TwitLit Project: Spring Semester Work and Looking Towards the Summer

          Spending the spring semester working on the TwitLit project was, for me, an engaging and hands-on first experience with the Digital Humanities (DH). As a research assistant, I worked with another student assistant, Meg Coyle, to document and record data on tweets in 2019 related to the writing community. Christian Howard-Sukhil, the head of the project and the DH Postdoctoral Fellow at the university, trained us to use Python scripts developed for scraping Twitter as well as Twarc tools developed through Documenting the Now (DocNow)  in order  to collect tweets (and accompanying metadata) that contained different writing-related hashtags. Using these scripts, we can record the number of tweets that contained a particular hashtag within a given time period, as well further information on each individual tweet, such as the timestamp or the number of likes and retweets. 
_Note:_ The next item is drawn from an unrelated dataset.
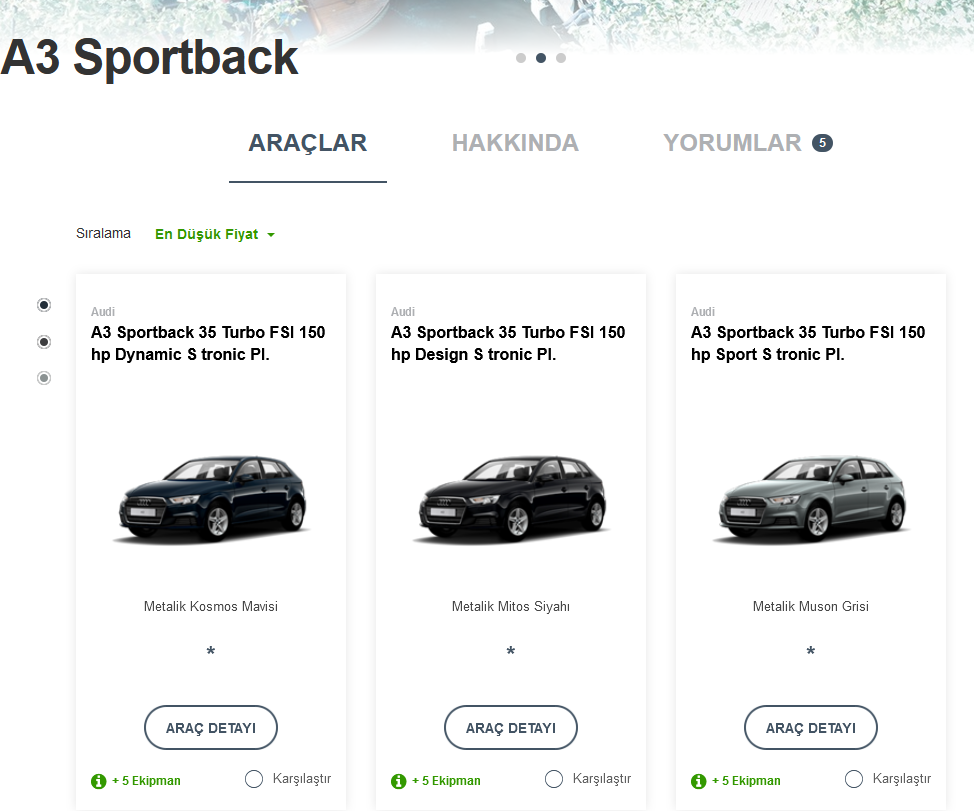Select the middle vertical page dot
974x811 pixels.
(x=43, y=342)
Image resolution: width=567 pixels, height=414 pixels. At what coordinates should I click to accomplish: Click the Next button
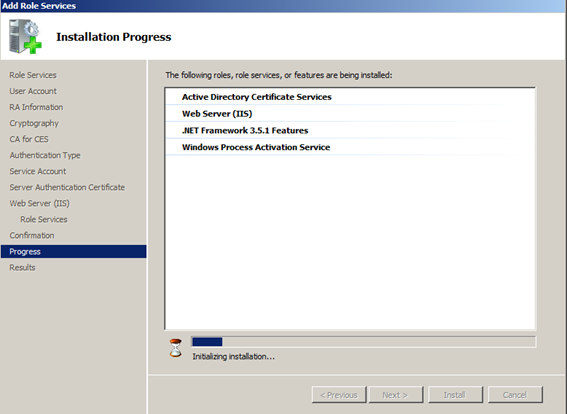click(396, 395)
          From here, we are looking to expand the interpretation of this data into new avenues and to find ways to shed more light onto the sizable writing community on Twitter. For example, currently there are line graphs on the TwitLit website that display the growth of some of these hashtags, with analysis on what this data could mean. We have also speculated on ideas such as displaying viral tweets from the Twitter writing community on the website, in order to show what is drawing the most attention from inside and outside the community. One particularly exciting idea, which we unfortunately are unable to undertake without physically being at the university, is the geographic mapping of these tweets. It is possible to record the “geo-tag” of individual tweets, and through this we would be able to map where the writing community on Twitter comes from in the world, and further interpret this data and ask why tweets are concentrated in one place or another. Throughout the summer we plan to continue thinking of interesting ways to display the data we’ve collected and to keep the DH community at Bucknell updated through these blogs.